Exploring Event Log Analysis with Minimum Apriori Information
MetadataShow full item record
The continued increase in the size and complexity of modern computer systems has led to a commensurate increase in the size of their logs. System logs are an invaluable resource to systems administrators during fault resolution. Fault resolution is a time-consuming and knowledge intensive process. A lot of the time spent in fault resolution is spent sifting through large volumes of information, which includes event logs, to find the root cause of the problem. Therefore, the ability to analyze log files automatically and accurately will lead to significant savings in the time and cost of downtime events for any organization. The automatic analysis and search of system logs for fault symptoms, otherwise called alerts, is the primary motivation for the work carried out in this thesis. The proposed log alert detection scheme is a hybrid framework, which incorporates anomaly detection and signature generation to accomplish its goal. Unlike previous work, minimum apriori knowledge of the system being analyzed is assumed. This assumption enhances the platform portability of the framework.
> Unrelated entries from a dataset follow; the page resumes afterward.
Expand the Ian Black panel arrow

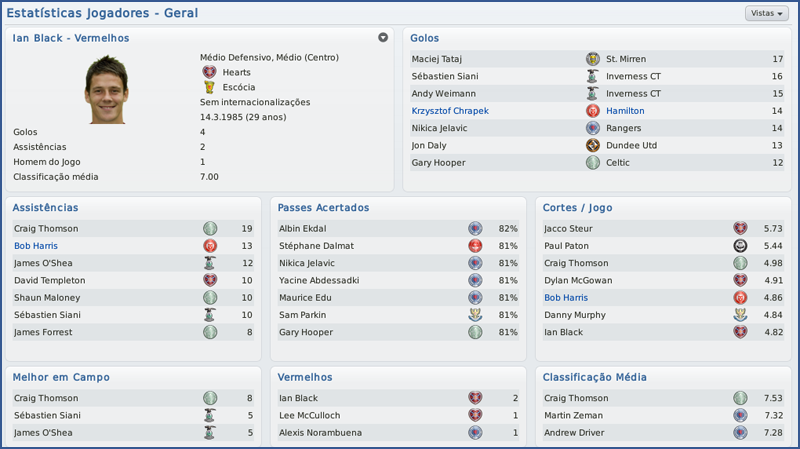pyautogui.click(x=383, y=38)
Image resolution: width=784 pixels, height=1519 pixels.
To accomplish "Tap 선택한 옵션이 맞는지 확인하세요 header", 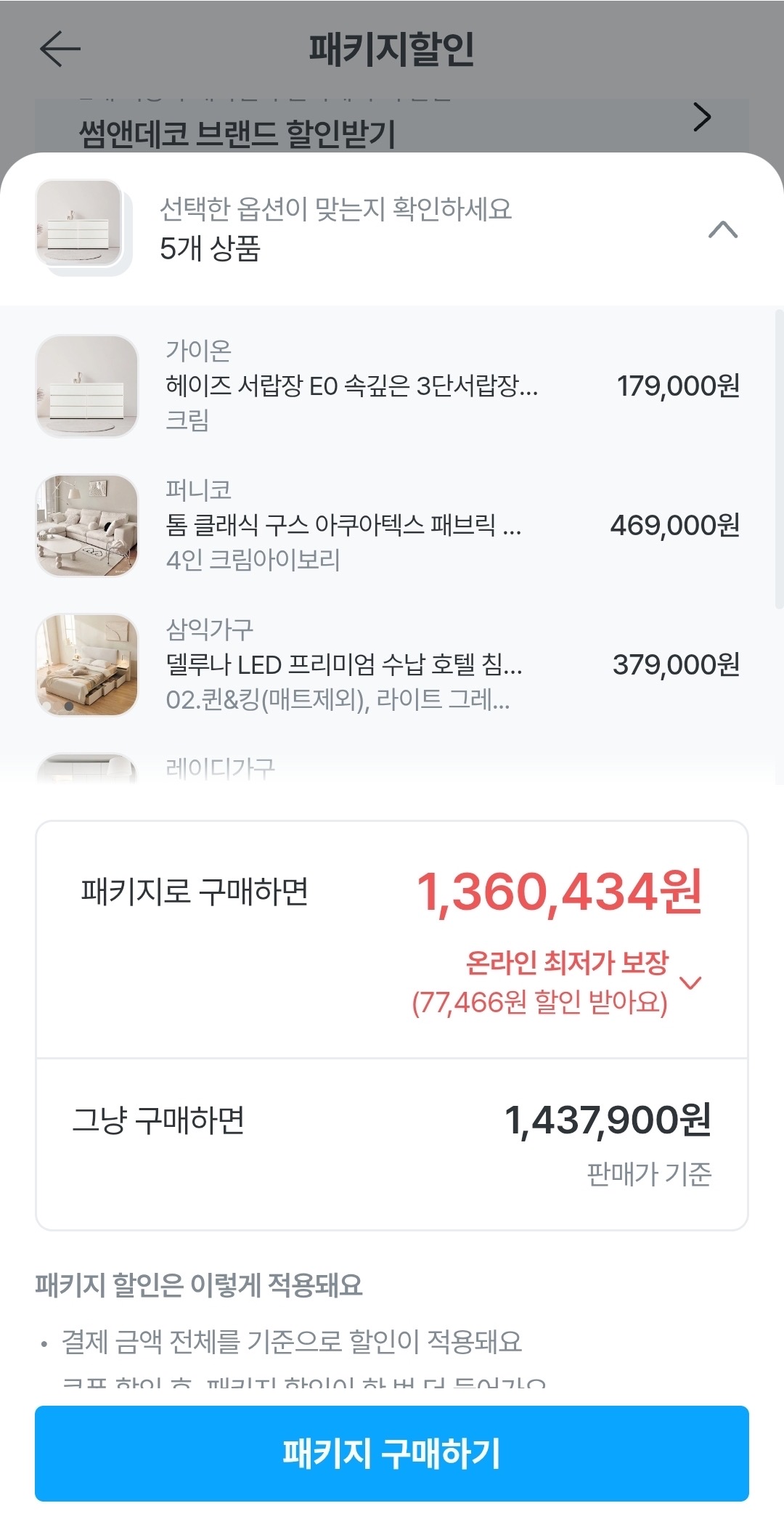I will [x=335, y=209].
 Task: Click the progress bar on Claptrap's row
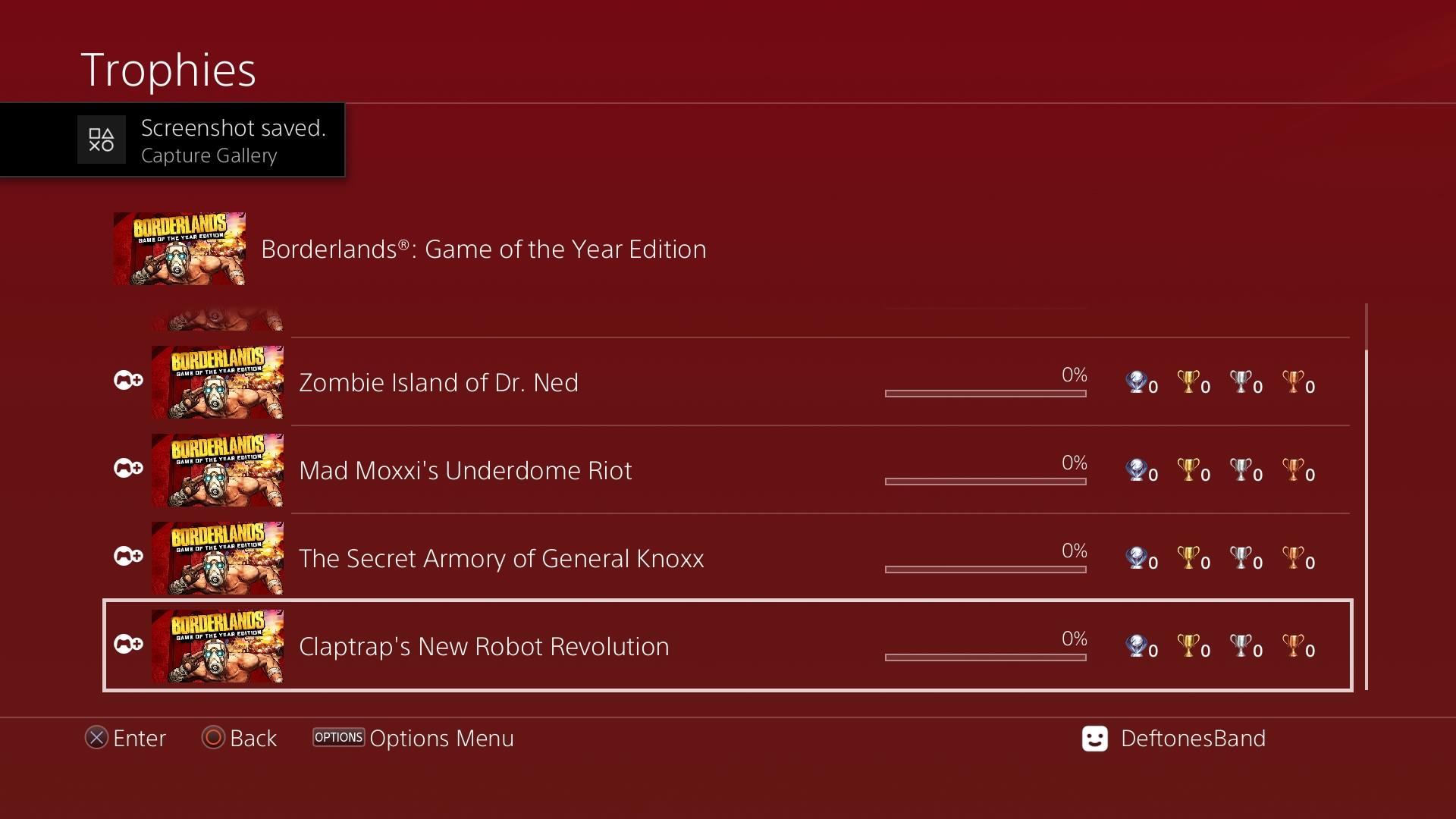coord(985,657)
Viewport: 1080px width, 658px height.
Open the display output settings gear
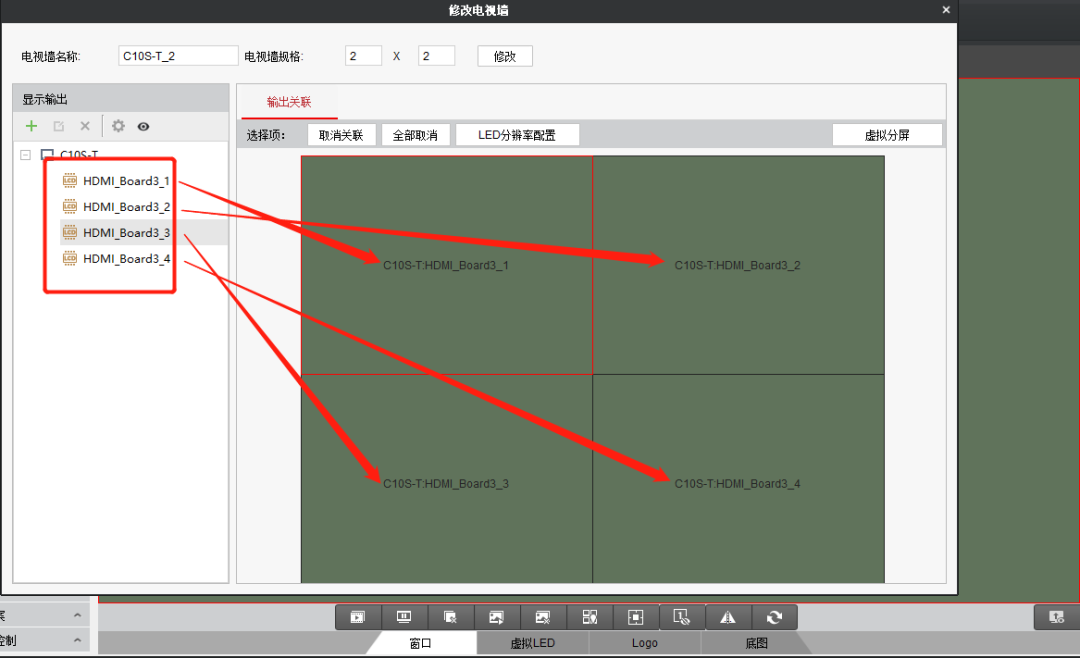point(118,126)
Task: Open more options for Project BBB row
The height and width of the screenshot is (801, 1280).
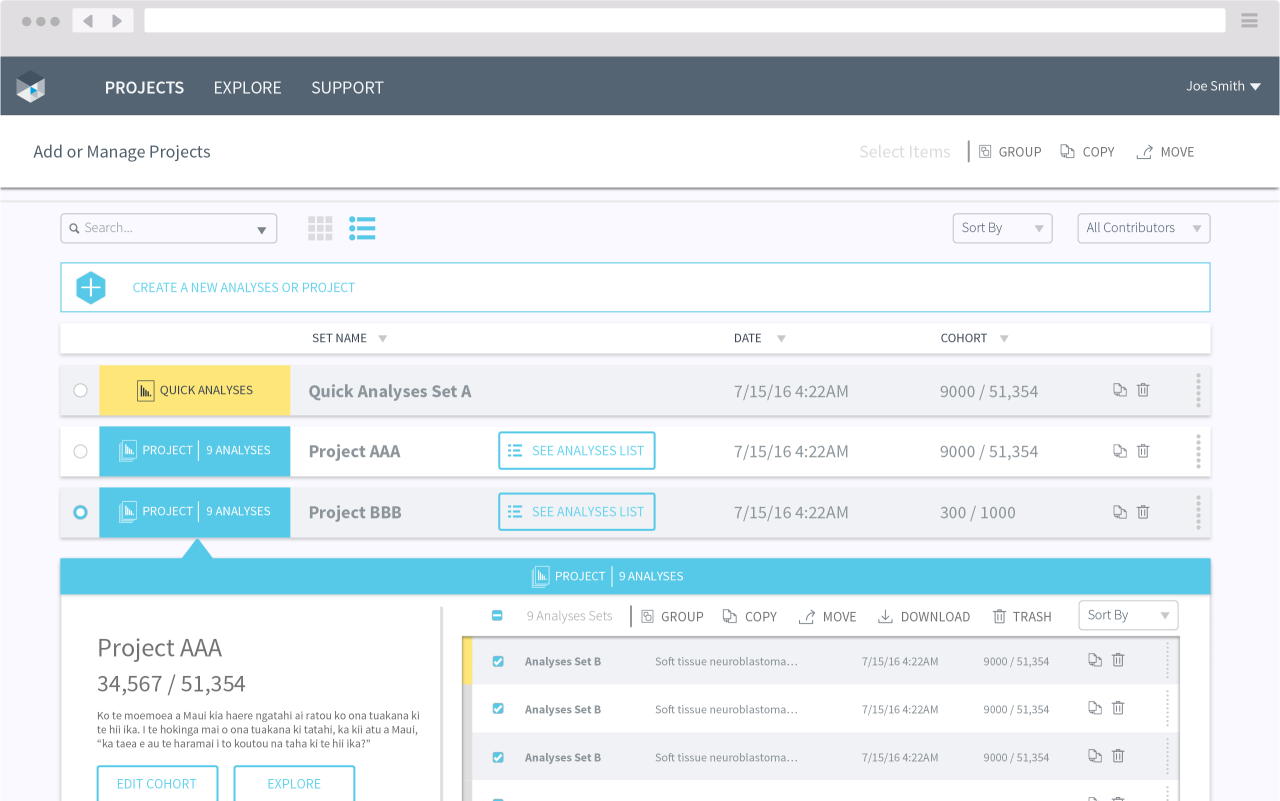Action: pyautogui.click(x=1198, y=512)
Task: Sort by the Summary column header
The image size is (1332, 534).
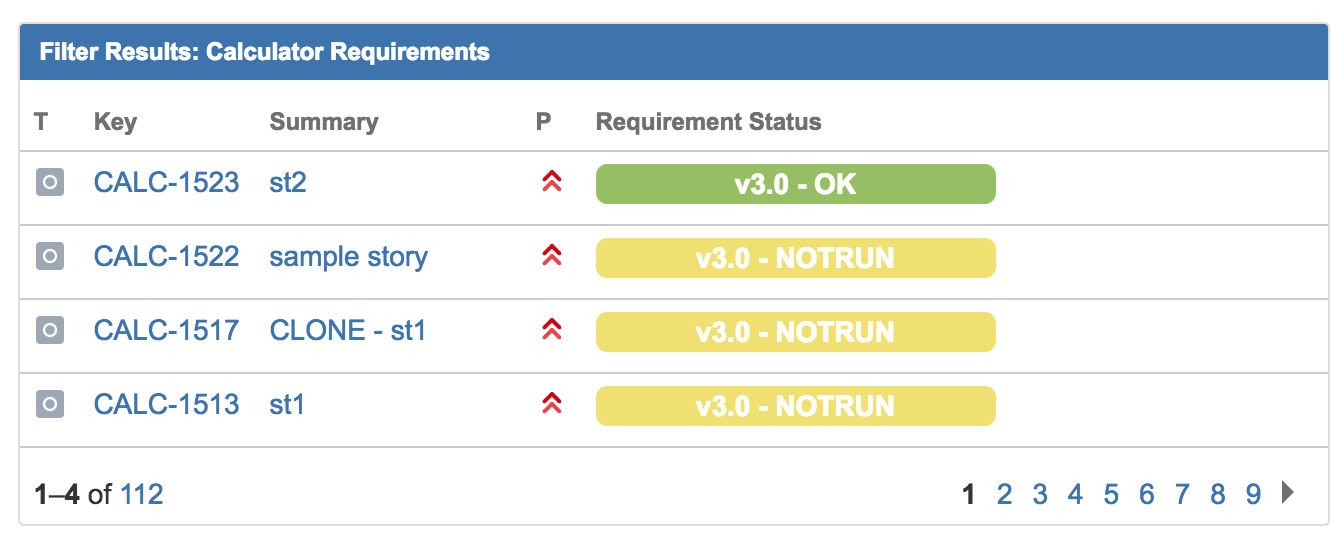Action: click(324, 122)
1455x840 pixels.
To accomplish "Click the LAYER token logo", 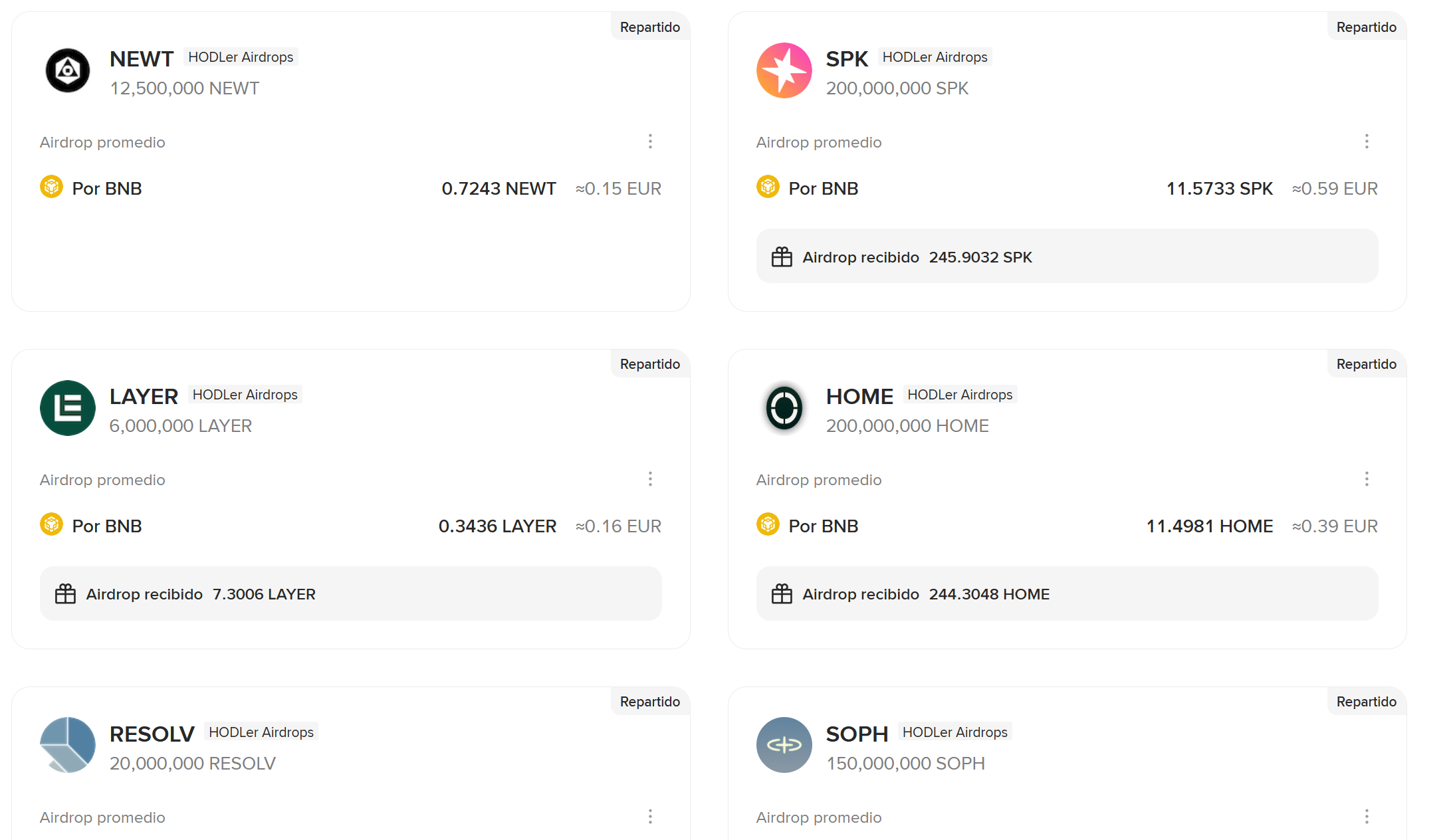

The anomaly detection component works in a bottom-up manner on the contents of historical system log data to detect regions of the log, which contain anomalous (alert) behaviour. The identified anomalous regions are then passed to the signature generation component, which mines them for patterns. Consequently, future occurrences of the underlying alert in the anomalous log region, can be detected on a production system using the discovered pattern. The combination of anomaly detection and signature generation, which is novel when compared to previous work, ensures that a framework which is accurate while still being able to detect new and unknown alerts is attained. Evaluations of the framework involved testing it on log data for High Performance Cluster (HPC), distributed and cloud systems. These systems provide a good range for the types of computer systems used in the real world today. The results indicate that the system that can generate signatures for detecting alerts, which can achieve a Recall rate of approximately 83% and a false positive rate of approximately 0%, on average.